Civil action against the town
In May, Grandview resident and town Board of Education trustee Christine Piscitelli filed a lawsuit against Son Cubano’s landlords, Port Imperial North Retail, L.L.C., alleging that Son Cubano promised the Grandview Condominium Board that it would function as a restaurant and not a nightclub. (A nightclub tends to have later hours of operation than a restaurant and has musical entertainment).
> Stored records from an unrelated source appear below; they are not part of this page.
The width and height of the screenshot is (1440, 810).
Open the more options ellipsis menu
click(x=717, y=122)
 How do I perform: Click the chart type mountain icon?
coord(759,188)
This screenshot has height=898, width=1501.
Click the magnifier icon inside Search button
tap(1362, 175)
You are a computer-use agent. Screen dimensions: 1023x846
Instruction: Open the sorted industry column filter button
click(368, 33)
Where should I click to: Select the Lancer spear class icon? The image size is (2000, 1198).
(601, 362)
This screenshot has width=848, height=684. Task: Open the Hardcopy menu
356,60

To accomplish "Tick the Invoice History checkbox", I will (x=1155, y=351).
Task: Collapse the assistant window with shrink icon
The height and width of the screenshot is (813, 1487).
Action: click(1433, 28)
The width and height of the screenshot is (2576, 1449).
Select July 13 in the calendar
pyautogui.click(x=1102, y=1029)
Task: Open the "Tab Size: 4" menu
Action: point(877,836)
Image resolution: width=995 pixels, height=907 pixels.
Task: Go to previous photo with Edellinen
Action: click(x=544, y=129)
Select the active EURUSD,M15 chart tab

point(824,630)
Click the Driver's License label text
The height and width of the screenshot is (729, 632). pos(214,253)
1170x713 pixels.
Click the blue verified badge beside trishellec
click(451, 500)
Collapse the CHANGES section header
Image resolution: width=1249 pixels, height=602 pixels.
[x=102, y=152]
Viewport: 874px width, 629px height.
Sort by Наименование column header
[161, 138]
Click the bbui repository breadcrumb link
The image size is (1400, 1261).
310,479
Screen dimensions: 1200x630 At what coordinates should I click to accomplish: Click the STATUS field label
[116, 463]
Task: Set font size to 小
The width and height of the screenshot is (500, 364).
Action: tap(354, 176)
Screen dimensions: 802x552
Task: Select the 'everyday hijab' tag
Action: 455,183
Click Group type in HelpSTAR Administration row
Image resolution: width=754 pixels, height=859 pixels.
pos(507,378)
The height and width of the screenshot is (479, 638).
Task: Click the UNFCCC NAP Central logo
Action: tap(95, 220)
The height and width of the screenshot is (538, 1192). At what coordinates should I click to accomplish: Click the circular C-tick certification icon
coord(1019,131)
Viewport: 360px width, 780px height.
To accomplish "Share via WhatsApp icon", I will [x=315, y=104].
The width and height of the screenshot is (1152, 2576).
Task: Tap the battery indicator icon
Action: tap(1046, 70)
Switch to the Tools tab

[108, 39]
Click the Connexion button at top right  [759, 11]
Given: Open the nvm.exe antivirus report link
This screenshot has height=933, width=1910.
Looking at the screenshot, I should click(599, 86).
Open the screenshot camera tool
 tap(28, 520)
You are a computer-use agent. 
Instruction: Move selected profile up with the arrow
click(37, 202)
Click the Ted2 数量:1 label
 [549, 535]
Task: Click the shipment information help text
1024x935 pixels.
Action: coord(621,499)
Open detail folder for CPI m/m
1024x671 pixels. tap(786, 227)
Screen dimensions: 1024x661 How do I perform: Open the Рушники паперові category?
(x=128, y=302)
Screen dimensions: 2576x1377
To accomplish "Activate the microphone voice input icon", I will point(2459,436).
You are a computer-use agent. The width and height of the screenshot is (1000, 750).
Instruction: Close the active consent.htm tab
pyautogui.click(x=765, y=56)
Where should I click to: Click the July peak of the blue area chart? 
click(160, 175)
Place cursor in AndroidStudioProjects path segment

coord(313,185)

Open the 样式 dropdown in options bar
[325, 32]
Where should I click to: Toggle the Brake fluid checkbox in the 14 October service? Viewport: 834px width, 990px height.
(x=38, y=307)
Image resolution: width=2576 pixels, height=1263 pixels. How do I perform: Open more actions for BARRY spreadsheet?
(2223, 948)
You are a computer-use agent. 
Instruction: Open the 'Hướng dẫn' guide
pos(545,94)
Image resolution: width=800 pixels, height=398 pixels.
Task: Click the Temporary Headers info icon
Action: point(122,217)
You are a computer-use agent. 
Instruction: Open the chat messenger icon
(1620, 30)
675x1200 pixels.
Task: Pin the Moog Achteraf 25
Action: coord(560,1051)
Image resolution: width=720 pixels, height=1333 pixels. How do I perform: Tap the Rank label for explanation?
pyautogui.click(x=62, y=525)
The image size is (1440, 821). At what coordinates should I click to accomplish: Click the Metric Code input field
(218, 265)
According to the lawsuit, the town ABC board granted a liquor license based on this promise.
Piscitelli also filed a lawsuit against the town and its ABC board alleging the board issued a notice of a special meeting that was misleading to the public and in doing so violated the state’s Open Public Meetings Act.
The lawsuit alleges that while the notice stated that the meeting would not address pending noise complaints, Son Cubano submitted a plea which “included a dismissal of all other current pending noise complaints and any noise events which occurred.”
The problem with this, the suit states, is that the public would have been present for the meeting had they known this were to occur.
Calls placed to the ABC board were not returned by press time. Emails placed to the organizers of the website representing the Grandview residents were unsuccessful by press time. Grandview I and II’s attorney John O’Donnell stated it was his policy not to speak to the press.
If the ordinance is repealed
The new ordinance, if approved, would mark a major break for restaurant co-owner Alex Duran, as the limitations set by the original ordinance would cut severely into his profits, he said.
“I was about to lose everything; I never exaggerated about that,” Duran said. “My new concern is the ABC Board because the renewal of our liquor license is in their hands.”
“I’ve spent so much time and money on litigation,” Duran explained. “I prayed every night something positive would happen and I became literally sick over it. I have tried my hardest to work with the condo association, but they won’t be happy until they see us closed down.”